The 8-bit incrementer is base on the circuit displayed in figure 3. The incrementer circuit has the ability to be reset to 0 and to be incremented by 1. The 8-bit incrementer is constructed by routing the carry signal around to the input of the AND gate of the next incrementer circuit. The LSB of the incrementer has the input of the AND gate tied to Vdd. The 'COUNT' signal of the MSB is used as the 'OVER FLOW FLAG', signifying that the increment has exceeded its 8-bit limit.

Figure 3

S-R Latch

The incrementer circuit uses an S-R latch to provide the ability to reset the incrementer to 00h and to latch the current address. The gate level schematic of the S-R latch used in the incrementer design is shown below in figure 4. The 'CLK' and '-CLK' signals are tied to '/INCREMENT PC' and 'INCREMENT PC' respectively. In addition, the '-RESET' is mapped to '/SET TO ZERO' in the 8-bit increment design. In the silicon implementation of the 8-bit incrementer, the 'CLK' and '-CLK' signals were heavily buffered to ensure that rising and falling edges of these signal contained very little skew. In addition, the '-SET' signal was tied to Vdd since it had no application in this design.

Figure 4


The multiplexer used in the PC design is used to pass either the PC register or the B register. The 16-to-8 multiplexer was constructed by concatenating 8 2-to-1 multiplexer. As shown in figure 5 the 2-to-1 multiplexer is buffered by implementing 2 inverters at the output of the multiplexer. The final design of the 16-to-8 multiplexer is designed such that only 1 control signal is supplied by the PLA to either pass the PC register or the B register.

Figure 5

Bidirectional Bus Controller

The bidirection bus controller is used to allow the 4-bit addresses to be latched from the data bus into the B register. When the PLA is executing a 'BRANCH' instruction the address of the location to be branch to is latch into the B register. When the PLA is not latching a value into the B register the bidirection bus controller is put into hi-z state. The hi-z state is necessary to ensure that the data bus is not heavily loaded when the B register is not latching data in.

Figure 6


The silicon level implementation of the PC and associated hardware was completed with minimization of area as the primary focus.

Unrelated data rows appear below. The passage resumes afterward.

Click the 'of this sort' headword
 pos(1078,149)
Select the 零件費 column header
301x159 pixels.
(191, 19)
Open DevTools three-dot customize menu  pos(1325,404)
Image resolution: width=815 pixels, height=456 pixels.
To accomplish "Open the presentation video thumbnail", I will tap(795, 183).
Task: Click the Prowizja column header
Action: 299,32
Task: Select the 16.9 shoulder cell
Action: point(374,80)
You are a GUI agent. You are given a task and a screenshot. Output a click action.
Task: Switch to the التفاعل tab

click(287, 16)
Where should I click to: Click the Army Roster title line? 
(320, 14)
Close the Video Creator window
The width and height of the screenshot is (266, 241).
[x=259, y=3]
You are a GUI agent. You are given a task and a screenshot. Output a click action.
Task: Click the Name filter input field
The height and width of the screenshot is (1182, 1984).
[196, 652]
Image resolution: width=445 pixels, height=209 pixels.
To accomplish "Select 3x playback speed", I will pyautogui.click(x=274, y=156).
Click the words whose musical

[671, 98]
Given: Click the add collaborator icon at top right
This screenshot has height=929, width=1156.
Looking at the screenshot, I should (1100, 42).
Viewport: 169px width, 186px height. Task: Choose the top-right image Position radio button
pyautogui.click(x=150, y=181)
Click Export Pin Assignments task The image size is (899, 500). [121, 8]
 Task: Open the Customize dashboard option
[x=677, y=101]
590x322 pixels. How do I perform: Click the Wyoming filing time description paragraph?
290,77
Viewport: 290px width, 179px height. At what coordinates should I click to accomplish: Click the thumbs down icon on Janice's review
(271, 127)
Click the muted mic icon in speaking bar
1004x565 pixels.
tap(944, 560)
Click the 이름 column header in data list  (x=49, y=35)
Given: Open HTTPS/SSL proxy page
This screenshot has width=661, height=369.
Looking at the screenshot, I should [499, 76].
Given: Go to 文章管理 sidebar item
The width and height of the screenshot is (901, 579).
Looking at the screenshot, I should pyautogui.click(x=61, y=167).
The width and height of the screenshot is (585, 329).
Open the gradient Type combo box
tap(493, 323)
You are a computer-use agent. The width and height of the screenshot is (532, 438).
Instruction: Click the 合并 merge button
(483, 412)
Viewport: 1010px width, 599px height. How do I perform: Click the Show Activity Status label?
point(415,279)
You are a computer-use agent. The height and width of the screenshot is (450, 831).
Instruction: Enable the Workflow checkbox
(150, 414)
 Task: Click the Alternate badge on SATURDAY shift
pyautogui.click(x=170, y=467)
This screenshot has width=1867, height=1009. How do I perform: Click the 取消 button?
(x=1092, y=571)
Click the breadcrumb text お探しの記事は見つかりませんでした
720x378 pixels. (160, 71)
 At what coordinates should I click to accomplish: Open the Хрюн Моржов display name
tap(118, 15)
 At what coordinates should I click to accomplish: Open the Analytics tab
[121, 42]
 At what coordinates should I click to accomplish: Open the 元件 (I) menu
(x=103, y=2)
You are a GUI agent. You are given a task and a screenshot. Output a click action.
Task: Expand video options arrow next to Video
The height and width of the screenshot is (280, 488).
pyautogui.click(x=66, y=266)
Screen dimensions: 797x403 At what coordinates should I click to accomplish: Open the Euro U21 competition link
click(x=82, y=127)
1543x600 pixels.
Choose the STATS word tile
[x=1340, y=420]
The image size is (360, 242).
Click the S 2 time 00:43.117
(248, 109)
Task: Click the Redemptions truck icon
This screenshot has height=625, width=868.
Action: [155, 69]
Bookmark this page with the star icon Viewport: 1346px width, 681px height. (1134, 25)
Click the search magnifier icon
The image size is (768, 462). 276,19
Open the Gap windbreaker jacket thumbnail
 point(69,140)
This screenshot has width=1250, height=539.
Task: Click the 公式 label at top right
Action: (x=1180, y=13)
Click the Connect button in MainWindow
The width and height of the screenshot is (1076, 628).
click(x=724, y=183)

Of secondary importance was speed and the ability to easily integrate with other blocks of the CPU. Great care was taken in the layout of the incrementer, multiplexer, and bus controller to ensure that area consumption was at a minimum. Examples of good layout techniques that were implemented in the design of the PC are as follows: overlay of power and ground supplies, weaving of buses, use of poly for local connections and all ports brought out to periphery of components. Each individual component was thoroughly tested from the transistor level up to the functional level. It was found through testing that the performance of the 8-bit incrementer could be enhanced by providing a heavily buffered '/INCREMENT PC' signal from the PLA. In the final analysis of the PC and associated hardware it was found to be fully functional and performed to specifications.


Shown in figure 7 below is the required timing circuitry used to coordinate between the incrementer and the PC register. The timing circuitry ensures that the PC will latch the value driven by the incrementer one-half cycle after the incrementer has been reset to zero or incremented.